Problem ▸ Transcribe verbatim the span of lines that opens with the line containing "Given: Click waist value 78" and closes with the last line of the data below.

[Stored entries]

============

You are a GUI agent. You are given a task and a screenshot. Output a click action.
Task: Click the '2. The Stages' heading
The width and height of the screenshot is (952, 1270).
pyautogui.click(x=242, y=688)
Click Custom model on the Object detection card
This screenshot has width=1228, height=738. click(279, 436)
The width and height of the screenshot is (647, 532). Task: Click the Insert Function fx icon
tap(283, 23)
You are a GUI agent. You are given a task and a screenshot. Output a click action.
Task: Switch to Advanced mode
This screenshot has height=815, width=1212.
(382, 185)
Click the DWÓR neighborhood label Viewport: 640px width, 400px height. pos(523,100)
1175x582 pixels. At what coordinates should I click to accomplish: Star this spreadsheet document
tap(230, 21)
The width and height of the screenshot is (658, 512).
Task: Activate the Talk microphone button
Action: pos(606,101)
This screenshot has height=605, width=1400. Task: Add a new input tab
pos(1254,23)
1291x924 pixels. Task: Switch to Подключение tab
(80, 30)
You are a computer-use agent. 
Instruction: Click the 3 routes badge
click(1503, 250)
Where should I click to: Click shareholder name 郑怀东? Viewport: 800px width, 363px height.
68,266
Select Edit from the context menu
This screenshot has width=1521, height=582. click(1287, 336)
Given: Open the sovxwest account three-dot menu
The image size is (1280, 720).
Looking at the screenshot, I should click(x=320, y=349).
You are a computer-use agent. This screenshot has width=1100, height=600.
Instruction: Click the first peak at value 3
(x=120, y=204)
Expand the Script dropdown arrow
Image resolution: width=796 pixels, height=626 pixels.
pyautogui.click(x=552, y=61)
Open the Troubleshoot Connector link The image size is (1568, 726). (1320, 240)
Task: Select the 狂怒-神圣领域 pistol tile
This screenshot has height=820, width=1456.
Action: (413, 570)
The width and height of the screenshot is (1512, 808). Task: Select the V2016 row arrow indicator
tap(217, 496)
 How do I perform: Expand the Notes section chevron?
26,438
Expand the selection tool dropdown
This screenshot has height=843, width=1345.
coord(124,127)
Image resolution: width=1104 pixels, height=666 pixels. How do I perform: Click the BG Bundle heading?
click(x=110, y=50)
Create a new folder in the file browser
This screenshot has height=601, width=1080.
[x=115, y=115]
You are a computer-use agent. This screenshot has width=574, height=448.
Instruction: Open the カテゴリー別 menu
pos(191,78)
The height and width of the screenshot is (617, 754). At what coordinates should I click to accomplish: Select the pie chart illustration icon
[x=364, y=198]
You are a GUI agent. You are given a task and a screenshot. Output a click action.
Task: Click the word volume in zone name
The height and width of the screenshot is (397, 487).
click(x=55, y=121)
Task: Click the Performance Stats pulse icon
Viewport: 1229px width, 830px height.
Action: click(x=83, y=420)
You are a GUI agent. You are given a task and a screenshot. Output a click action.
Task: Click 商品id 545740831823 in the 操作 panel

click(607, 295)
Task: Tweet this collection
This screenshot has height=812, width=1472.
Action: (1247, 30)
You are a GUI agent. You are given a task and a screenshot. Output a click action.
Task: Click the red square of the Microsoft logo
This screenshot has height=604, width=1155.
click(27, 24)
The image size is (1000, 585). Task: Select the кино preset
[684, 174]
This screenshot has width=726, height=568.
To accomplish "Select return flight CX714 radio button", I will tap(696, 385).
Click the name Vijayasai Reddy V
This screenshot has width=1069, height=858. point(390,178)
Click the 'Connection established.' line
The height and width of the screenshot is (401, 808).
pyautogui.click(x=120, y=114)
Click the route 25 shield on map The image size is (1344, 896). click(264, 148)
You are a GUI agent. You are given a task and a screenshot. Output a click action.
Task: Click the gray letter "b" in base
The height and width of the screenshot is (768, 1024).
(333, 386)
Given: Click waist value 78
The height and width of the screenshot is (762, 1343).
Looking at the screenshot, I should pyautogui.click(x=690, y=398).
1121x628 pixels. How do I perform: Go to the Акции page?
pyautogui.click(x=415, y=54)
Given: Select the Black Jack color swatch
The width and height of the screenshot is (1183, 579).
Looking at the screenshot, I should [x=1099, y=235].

============

Solution to the problem ▸
Given: Click waist value 78
The height and width of the screenshot is (762, 1343).
Looking at the screenshot, I should pyautogui.click(x=690, y=398).
1121x628 pixels. How do I perform: Go to the Акции page?
pyautogui.click(x=415, y=54)
Given: Select the Black Jack color swatch
The width and height of the screenshot is (1183, 579).
Looking at the screenshot, I should [x=1099, y=235].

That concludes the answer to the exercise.